第4章/玄き老将 第3話/墓泥棒と宝探し

   一


「へへへ、ここら辺ですね」

 てのひらで砂をもてあそんでいた墓泥棒の一人が、ファラシャトに向かって言った。

「ここの砂には大きいのが混じっていますぜ。この近くにもっと砂粒がでかい場所があるはずです」

 ファラシャト達には分からない、微妙な砂の大きさを認識しているのであろうか、墓泥棒達は簡単に位置を特定する。
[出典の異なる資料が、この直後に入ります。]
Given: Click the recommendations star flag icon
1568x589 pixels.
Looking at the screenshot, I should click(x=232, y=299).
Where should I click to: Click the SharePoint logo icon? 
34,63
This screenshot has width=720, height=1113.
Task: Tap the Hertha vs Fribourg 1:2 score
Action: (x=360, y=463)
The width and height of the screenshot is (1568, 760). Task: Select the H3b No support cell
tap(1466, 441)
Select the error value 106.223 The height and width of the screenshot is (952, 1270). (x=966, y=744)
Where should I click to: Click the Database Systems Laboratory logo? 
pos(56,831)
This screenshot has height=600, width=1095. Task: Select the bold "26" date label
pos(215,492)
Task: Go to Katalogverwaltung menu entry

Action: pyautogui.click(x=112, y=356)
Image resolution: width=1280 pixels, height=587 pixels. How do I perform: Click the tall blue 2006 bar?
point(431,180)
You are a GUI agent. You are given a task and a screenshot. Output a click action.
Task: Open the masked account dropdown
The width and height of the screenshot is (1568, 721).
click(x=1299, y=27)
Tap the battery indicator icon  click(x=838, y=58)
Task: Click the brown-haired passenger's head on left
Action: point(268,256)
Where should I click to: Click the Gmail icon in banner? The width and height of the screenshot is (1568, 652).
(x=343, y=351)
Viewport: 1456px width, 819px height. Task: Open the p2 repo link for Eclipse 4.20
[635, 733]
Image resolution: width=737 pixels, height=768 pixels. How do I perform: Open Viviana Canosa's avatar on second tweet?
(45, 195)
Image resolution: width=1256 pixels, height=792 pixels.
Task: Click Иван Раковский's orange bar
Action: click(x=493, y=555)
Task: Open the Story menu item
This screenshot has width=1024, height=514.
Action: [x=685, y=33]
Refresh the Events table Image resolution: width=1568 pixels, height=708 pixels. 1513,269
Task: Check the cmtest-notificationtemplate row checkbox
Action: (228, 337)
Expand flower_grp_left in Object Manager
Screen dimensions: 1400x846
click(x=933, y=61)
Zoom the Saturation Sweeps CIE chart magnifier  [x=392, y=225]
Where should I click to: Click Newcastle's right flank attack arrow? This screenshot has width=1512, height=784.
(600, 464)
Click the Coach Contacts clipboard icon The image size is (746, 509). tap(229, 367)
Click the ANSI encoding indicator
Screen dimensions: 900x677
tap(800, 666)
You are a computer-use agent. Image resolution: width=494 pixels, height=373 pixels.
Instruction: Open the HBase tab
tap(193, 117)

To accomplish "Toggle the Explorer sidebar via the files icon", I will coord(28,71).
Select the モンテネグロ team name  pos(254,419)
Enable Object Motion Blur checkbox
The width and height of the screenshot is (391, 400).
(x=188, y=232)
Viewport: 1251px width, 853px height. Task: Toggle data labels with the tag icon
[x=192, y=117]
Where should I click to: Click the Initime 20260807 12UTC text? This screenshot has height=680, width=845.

「砂のかどがね、ここはまだかくっておりますんで、ええ。こうやって指の上で転がすと、肌触りがちぃっとばかり違うんでございますよ」


「肌触りが? 私にはどれも同じ砂の粒にしか感じられぬが……」

 墓泥棒の真似をして掌に砂粒を乗せてみるが、ファラシャトにその差が分かろうはずもない。

「どうも、向こうの窪地が怪しゅうございます。僅かに地表に水の匂いが漏れてきます」

 墓泥棒の言葉に、ファラシャト達は納得した。闇の中に眼をこらすと、僅かではあるが点在する雑草の帯が、ある直線上に分布しているのが見て取れるのだ。

「よし、降りてみよう!」

 物音を立てないように、ファラシャト達はばち状の窪地に降りていった。


 窪地の底で一掴みの砂を手に取ったファラシャトが、声を弾ませてつぶやいた。

「これは……私でも分かるぞ。確かに土が他の場所よりも湿っている!」

 彼女の言葉に、近衛隊士達の眼が輝いた。

その瞬間。別の声が闇に響いた。

「やはり、あらわれたなウルクルの者どもよッ!」

 声に驚いたファラシャト達が振り返ったとき、窪地の周囲は黒々とした人影に取り囲まれていた。



   二


 総勢三〇人は越えているだろうか。

 近衛隊士の間に動揺が走った。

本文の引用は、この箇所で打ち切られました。